As for Russia’s legislative regulation of navigation in those parts of the NSR that lie within its EEZ, the international legal basis for such regulatory authority of the territorial sovereign is also found in Article 234 of the UN Convention on the Law of the Sea. Under this article, Russia, as a coastal state, has the right to adopt and enforce national environmental protection regulations in areas of its EEZ that are covered by ice “for most of the year.” This provides the conventional legal basis for Russia’s environmental measures in its EEZ areas of the Kara, Laptev, East Siberian, and Chukchi Seas, which form part of the NSR.

Scientific and operational support for Arctic navigation
© Russian Arctic and Far East Development
What is to be done?
How should Russia respond to NATO’s position regarding the status of the NSR? To begin with the obvious, it is pointless to try to silence critics; there will always be opponents within NATO to Russia’s regulation of navigation along the NSR. Russia cannot and should not change its position regarding sovereignty over its internal waters, including those that form part of the NSR. This is a genuinely existing Russian national transport route, whose status was shaped by the centuries-long efforts of many generations. Russia’s current legislative regulation of navigation along the NSR is both necessary and legitimate from the standpoint of international law.
Russia’s environmental regulation of shipping in those NSR areas that fall within its EEZ does not currently provoke major objections from NATO states. Nevertheless, the Russian Federal Assembly still has international legal reserves to further improve such regulation at the legislative level.
As for those NSR areas that belong to the territorial sea of the Russian Federation, it would be important to rely more inventively on the authoritative 1989 document agreed between the USSR and the United States, the Uniform Interpretation of the Rules of International Law Governing Innocent Passage.
The most legally complex (and politically delicate) issue concerns the international legitimation of the Russian Federation’s rights over those NSR areas that are classified under Russian law as internal waters but designated in the documents of most NATO states as international straits.

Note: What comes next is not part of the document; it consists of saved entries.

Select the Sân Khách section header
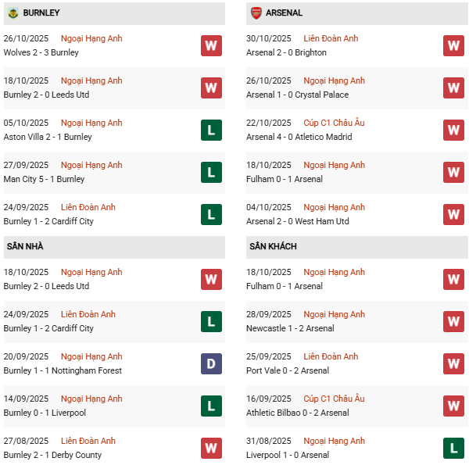469x465 pixels. (273, 246)
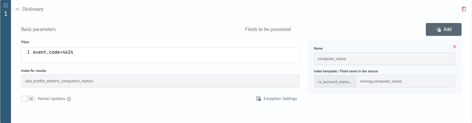
Task: Click the list icon inside Add button
Action: 439,30
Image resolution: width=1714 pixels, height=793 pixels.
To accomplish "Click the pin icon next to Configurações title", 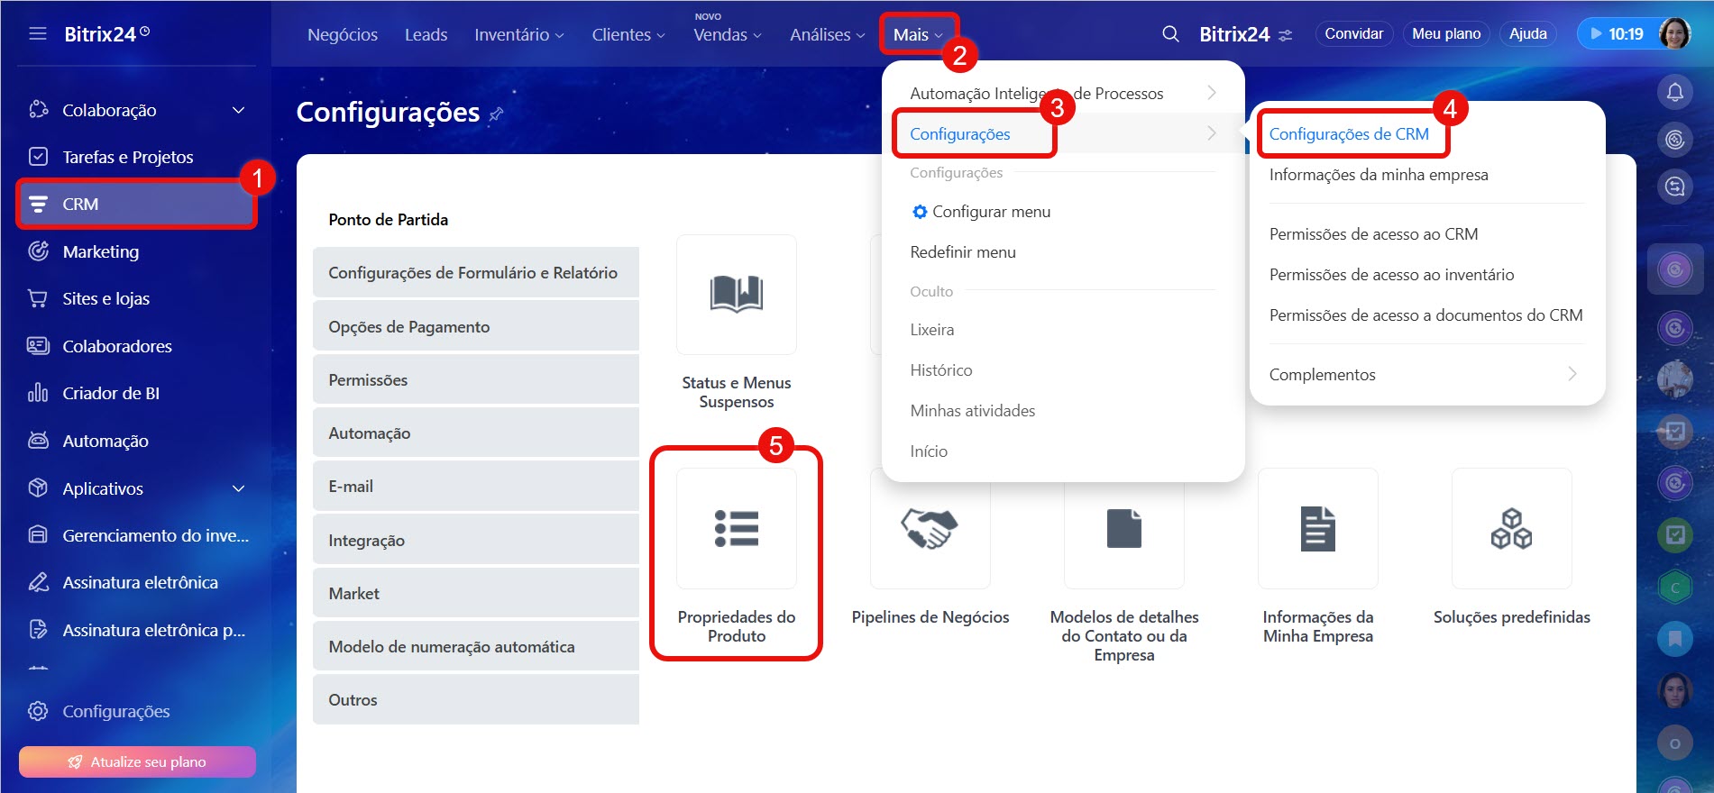I will [497, 114].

Here it would be highly useful to take into account Canada’s relevant treaty experience. Despite holding positions entirely different from those of the United States regarding the status of the Northwest Passage, Canada has not repealed its legislation classifying it as internal waters. As a compromise, however, Canada concluded with the United States in 1988 the well-known Agreement between the Government of Canada and the Government of the United States of America on Arctic Cooperation, often referred to as an agreement to disagree. Under that agreement, the United States “pledges that all navigation by US icebreakers within waters claimed by Canada to be internal will be undertaken with the consent of the Government of Canada.” At the same time, the agreement states that “nothing in this agreement … affects the respective positions of the Governments of the United States and of Canada on the Law of the Sea in this or other maritime areas.” In practice, when US vessels transit Arctic waters between the shores of the Canadian Arctic Archipelago, Canada’s consent is presumed under the bilateral agreement; other states, however, must obtain Canada’s consent as the territorial sovereign when navigating the waters of the Northwest Passage. What is permitted to Jupiter is not permitted to the bull.
There is no reason why Russia should not follow a similar legal model: not negotiating with all NATO states, but specifically with its Arctic neighbor, the United States. And precisely with the current US administration, which demonstrates a focus on defending national interests rather than adhering to NATO’s traditional collective Russophobia toward Russia.